• What needs to be done: Convert the stretch of entries below, from the line containing "Click the green Forks Road label" through the line containing "(x=175, y=865)", into a JSON list of strings, one per line, leaving out blank lines.

::: Material provided :::

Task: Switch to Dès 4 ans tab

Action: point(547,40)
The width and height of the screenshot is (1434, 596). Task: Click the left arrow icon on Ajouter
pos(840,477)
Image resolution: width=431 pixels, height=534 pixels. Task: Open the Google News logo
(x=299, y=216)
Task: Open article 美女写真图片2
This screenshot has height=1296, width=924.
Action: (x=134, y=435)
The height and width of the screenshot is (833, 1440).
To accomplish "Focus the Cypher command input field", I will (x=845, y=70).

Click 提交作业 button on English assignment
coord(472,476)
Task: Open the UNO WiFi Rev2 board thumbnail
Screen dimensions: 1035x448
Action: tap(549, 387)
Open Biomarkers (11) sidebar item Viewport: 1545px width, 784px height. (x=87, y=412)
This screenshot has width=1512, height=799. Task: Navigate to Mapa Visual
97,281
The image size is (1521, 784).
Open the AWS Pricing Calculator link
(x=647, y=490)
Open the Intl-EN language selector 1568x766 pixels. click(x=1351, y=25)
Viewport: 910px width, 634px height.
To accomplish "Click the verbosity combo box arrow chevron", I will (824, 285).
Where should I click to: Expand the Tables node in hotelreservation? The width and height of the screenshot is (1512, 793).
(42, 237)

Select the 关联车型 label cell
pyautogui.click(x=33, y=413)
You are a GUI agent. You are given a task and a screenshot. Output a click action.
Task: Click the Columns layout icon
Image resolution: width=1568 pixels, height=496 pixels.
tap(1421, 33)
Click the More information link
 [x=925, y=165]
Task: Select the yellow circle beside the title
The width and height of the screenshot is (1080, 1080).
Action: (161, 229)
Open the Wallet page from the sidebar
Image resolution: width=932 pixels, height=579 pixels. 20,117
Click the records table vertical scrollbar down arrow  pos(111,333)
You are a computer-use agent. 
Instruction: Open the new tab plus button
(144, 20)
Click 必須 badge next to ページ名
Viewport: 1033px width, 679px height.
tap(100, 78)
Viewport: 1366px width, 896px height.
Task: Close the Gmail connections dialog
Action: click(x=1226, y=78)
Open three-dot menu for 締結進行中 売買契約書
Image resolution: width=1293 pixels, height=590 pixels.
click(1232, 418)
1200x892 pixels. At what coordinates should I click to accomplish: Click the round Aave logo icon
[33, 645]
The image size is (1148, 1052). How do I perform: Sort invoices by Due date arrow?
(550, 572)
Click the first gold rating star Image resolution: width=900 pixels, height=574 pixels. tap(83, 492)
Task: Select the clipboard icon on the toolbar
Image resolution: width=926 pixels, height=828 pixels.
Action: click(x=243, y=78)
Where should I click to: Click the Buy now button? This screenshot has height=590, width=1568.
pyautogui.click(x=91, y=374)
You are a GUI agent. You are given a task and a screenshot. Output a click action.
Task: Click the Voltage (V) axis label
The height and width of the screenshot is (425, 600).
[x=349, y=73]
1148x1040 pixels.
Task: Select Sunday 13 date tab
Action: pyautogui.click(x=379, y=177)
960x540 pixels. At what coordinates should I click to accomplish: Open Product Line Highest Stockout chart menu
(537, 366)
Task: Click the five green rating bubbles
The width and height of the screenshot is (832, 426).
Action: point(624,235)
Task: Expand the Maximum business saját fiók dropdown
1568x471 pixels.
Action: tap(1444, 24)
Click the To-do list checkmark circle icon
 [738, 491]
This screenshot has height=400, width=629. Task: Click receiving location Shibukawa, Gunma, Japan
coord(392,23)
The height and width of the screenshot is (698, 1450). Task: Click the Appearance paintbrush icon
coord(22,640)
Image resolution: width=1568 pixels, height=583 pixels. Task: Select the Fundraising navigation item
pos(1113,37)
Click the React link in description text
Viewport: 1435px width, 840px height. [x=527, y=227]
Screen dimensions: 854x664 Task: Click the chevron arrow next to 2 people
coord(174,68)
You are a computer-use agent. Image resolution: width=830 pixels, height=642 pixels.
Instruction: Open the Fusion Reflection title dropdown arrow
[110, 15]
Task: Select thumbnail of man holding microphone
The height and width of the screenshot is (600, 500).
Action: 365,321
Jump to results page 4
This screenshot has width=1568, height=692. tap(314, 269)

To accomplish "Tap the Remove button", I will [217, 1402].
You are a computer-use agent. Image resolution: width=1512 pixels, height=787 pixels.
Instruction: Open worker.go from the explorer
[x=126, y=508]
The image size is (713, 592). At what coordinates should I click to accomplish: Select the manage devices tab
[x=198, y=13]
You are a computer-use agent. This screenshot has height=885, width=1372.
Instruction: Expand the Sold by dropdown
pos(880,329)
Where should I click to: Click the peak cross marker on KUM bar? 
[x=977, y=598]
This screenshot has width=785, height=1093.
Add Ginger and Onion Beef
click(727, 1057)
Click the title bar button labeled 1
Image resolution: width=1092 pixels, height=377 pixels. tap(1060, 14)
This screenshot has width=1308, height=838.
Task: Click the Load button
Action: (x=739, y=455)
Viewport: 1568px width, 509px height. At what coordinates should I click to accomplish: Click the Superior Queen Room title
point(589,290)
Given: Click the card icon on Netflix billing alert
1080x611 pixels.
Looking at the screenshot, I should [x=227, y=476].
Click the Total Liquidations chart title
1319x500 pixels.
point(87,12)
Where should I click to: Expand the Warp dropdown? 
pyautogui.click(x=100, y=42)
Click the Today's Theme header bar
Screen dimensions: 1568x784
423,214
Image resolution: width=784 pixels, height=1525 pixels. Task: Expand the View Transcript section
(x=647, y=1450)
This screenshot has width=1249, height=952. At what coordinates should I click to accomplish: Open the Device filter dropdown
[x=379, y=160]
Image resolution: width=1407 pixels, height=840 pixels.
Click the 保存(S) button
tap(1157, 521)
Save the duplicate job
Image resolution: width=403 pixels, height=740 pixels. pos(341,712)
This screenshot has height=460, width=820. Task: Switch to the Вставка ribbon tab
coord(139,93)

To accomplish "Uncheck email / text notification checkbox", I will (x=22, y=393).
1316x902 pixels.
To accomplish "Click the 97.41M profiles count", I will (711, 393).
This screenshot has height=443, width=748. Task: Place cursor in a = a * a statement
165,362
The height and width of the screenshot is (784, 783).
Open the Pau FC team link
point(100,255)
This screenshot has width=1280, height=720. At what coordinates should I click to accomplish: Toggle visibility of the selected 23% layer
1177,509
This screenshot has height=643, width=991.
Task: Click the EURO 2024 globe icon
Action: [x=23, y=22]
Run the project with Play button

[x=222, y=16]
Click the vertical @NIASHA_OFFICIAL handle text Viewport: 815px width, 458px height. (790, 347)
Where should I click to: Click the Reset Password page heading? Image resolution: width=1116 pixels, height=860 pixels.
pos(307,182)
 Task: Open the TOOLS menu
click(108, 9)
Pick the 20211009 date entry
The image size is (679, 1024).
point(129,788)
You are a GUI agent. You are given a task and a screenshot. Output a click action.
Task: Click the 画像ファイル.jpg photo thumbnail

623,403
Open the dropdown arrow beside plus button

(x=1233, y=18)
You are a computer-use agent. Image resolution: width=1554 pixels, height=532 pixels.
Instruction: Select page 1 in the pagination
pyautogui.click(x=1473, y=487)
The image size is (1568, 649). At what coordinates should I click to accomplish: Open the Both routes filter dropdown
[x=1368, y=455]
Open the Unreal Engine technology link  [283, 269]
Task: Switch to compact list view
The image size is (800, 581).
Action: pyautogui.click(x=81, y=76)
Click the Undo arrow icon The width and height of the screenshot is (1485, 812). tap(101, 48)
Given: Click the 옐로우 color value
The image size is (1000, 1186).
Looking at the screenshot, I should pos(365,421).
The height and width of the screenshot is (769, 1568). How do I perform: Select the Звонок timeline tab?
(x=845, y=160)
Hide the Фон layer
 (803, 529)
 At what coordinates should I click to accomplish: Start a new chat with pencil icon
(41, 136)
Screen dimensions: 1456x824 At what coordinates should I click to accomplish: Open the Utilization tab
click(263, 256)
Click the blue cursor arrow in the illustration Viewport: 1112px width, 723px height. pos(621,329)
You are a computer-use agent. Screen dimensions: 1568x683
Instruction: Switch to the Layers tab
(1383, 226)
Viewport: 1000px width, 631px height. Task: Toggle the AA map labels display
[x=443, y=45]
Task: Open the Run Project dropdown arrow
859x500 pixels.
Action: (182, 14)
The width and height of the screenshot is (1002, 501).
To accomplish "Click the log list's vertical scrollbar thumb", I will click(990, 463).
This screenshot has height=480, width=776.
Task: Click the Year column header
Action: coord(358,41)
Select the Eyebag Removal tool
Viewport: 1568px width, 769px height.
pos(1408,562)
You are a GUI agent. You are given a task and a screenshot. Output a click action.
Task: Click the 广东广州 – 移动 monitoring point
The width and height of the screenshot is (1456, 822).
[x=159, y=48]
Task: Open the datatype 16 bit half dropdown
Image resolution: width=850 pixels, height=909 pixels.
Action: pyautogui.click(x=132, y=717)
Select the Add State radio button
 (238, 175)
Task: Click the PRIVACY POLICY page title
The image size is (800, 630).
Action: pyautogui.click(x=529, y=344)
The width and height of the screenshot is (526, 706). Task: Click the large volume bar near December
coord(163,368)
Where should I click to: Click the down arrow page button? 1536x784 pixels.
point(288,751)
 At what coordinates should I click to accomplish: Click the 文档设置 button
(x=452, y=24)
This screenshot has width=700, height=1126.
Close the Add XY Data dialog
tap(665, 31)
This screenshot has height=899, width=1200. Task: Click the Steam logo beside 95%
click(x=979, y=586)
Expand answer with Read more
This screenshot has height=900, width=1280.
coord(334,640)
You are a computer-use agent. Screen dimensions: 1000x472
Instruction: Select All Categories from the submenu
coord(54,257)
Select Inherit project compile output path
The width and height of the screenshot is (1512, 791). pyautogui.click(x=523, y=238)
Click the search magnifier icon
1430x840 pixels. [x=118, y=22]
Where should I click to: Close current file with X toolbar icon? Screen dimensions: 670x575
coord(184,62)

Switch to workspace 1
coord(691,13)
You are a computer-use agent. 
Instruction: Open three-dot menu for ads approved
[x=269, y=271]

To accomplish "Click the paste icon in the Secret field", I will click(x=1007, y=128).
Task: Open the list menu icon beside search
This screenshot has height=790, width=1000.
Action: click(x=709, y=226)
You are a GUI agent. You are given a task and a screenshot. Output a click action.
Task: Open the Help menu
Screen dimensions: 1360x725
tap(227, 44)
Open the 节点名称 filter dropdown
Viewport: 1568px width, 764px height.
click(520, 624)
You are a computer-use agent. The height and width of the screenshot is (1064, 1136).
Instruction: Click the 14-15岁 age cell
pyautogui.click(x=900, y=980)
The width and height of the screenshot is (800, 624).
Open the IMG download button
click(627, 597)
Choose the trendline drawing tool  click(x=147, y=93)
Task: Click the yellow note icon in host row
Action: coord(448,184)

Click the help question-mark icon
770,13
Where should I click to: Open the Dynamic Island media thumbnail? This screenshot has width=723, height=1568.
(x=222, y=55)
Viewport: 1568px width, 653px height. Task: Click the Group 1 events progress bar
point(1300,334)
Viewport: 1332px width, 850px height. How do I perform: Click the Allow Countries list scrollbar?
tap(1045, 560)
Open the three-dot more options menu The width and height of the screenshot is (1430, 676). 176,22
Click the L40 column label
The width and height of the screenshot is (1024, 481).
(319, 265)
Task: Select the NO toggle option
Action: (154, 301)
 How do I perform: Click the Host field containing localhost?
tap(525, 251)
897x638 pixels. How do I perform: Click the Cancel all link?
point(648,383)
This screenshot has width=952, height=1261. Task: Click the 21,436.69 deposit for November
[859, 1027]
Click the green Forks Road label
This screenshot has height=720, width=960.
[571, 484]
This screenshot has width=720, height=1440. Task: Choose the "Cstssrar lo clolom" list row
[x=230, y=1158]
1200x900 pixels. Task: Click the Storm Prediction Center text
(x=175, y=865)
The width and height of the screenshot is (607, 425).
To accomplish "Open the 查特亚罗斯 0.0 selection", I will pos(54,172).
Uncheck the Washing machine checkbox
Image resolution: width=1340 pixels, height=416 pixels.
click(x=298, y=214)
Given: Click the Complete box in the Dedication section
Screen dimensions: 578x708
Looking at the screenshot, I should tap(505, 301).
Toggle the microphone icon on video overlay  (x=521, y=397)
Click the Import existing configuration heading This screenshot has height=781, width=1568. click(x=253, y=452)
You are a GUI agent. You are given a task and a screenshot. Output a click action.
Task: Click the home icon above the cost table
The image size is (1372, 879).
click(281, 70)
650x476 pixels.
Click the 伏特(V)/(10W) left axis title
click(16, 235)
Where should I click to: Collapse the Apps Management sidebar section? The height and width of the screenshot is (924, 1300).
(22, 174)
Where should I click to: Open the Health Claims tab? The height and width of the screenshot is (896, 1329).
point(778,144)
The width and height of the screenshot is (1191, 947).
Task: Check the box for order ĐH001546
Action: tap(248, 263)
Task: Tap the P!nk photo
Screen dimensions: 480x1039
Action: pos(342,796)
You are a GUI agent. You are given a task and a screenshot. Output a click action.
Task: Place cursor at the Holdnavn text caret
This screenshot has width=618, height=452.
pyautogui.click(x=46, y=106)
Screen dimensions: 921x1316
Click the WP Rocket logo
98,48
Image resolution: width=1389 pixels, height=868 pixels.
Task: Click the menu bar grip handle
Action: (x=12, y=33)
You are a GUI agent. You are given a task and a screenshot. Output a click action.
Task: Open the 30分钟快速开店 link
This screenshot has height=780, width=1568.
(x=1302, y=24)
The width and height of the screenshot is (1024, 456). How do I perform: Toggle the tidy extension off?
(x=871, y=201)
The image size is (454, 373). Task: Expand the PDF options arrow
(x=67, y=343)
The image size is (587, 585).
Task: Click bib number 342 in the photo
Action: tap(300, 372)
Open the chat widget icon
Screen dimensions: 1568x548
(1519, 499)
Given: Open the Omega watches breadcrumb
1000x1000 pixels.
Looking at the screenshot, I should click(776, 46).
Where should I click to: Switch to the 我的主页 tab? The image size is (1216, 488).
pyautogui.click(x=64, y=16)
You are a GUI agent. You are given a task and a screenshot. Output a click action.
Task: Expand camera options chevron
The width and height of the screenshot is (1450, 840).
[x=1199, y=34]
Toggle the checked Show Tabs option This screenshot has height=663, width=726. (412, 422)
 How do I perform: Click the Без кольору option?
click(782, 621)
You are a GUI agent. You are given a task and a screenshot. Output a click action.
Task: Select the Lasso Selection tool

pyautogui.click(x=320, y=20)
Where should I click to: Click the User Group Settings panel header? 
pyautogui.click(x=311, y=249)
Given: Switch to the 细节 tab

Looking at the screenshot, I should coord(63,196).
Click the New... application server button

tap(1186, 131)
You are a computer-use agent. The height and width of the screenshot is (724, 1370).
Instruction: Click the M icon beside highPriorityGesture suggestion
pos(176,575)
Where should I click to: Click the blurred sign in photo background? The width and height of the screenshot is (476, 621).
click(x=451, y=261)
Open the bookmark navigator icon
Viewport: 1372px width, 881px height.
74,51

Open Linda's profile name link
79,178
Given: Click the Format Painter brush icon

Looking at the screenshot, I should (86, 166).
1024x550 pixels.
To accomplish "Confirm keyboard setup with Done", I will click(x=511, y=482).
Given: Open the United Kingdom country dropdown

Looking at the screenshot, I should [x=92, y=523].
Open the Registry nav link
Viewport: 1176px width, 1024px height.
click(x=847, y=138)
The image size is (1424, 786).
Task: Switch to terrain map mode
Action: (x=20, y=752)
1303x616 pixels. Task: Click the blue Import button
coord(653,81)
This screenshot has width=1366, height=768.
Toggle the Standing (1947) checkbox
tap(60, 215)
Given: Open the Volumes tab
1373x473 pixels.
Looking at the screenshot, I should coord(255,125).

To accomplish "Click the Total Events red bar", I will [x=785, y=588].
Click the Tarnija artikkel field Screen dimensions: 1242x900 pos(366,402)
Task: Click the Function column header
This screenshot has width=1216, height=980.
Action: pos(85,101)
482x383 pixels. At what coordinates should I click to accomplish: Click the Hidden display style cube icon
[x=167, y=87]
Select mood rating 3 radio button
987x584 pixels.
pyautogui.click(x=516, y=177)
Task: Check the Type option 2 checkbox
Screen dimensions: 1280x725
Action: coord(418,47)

:::

• Answer in full:
[
  "Click the green Forks Road label",
  "This screenshot has height=720, width=960.",
  "[571, 484]",
  "This screenshot has width=720, height=1440. Task: Choose the \"Cstssrar lo clolom\" list row",
  "[x=230, y=1158]",
  "1200x900 pixels. Task: Click the Storm Prediction Center text",
  "(x=175, y=865)"
]